The first imprisonment took place during the infancy of his son Isaac, before he had begun to lisp in numbers; and tradition relates that the devoted wife and mother would visit the prison with her babe in her arms, and has sometimes placed herself on a stone in front of the cell in which her husband was confined to suckle her child, her beloved Isaac. When this son was about nine years of age, in the year 1683, Mr. Watts was again imprisoned, and driven afterwards into exile from his family. His son, in his memoranda:-
"My father persecuted, and imprisoned for Nonconformity six months, after that forced to leave his family, and live privately in London for two years." The trials of the parents made, as may be conceived, a deep impression upon the mind of the son; the adversities of his early years were remembered by him in after life, and doubtless here originated that ardent attachment to civil and religious liberty which marked his character, and "which led his .muse to hail its establishment with exultation when the dynasty of the tyrannical Stuarts was driven from the throne.

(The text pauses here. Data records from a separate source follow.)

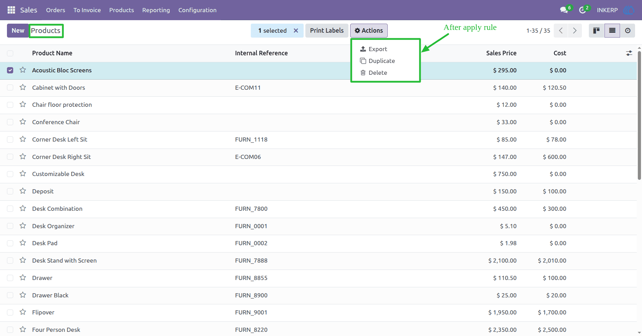Viewport: 642px width, 336px height.
Task: Tick the Conference Chair row checkbox
Action: click(10, 122)
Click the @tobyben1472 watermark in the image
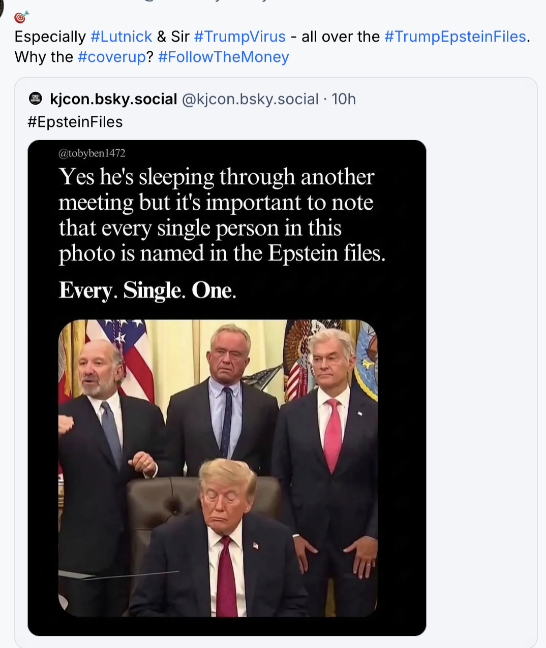 (x=92, y=153)
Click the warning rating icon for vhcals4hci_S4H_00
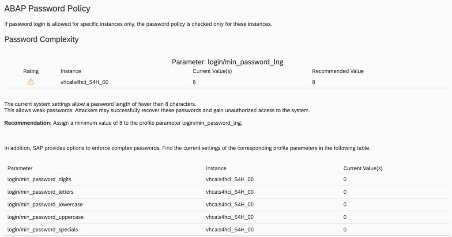The image size is (452, 237). pyautogui.click(x=31, y=82)
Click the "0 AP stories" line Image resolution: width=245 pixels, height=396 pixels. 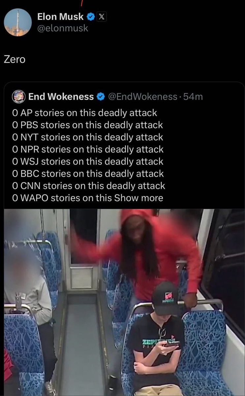[x=84, y=113]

During the time that Mr. Watts was exiled from his family he wrote a long and most valuable letter of pious counsels to his children, which appears to have been done at the special request of his son Isaac. An extract or two shall be presented to the reader, to show the spirit of this devoted Nonconformist confessor :—
"My dear Children,—Though it hath pleased the only wise God to suffer the malice of ungodly men, the enemies of Jesus Christ, and my enemies for his sake, to break out so far against me as to remove me from you in my personal habitation, thereby at once bereaving me of that comfort which I might have hoped for in the enjoyment of my family in peace, and you of that education which my love as a father, and duty as a parent, required me to give; yet such are the longings of my soul for your good and prosperity, especially in spiritual concernments, that I remember you always with myself in my daily addresses to the throne of grace. ... I charge you frequently to read the Holy Scriptures, and that not as a task or burden laid on you, but get your hearts to delight in them. There are the only pleasant histories, which are certainly true and greatly profitable; there are abundance of precious promises made to sinners such as you are by nature; there are sweet invitations and counsels of God and Christ to come in and lay hold of them; there are the choice heavenly sayings and sermons of the Son of God, the blessed prophets and apostles." He directs them to consider their sinful and miserable state—to learn to know God according to the discoveries he hath made of himself—to remember him as their Creator and Benefactor—to know that, as they must worship God, so it must be in his own ways, according to the rules of his gospel. "Entertain not in your hearts any of the Popish doctrines of having more Mediators than one, viz., the Lord Jesus." "Do not entertain any hard thoughts of God and his ways, because his people are persecuted for them." "Lastly, I charge you to be dutiful and obedient to all your superiors, to your grandfather and both grandmothers, and all other relations and friends that are over you, but in an especial manner to your mother, to whose care and government God hath wholly committed you in my absence, who, as I am sure, dearly loves you, so she will command and direct you to her utmost ability, in all ways for. your good of soul and body." On these points he enlarges with some fullness and much affection.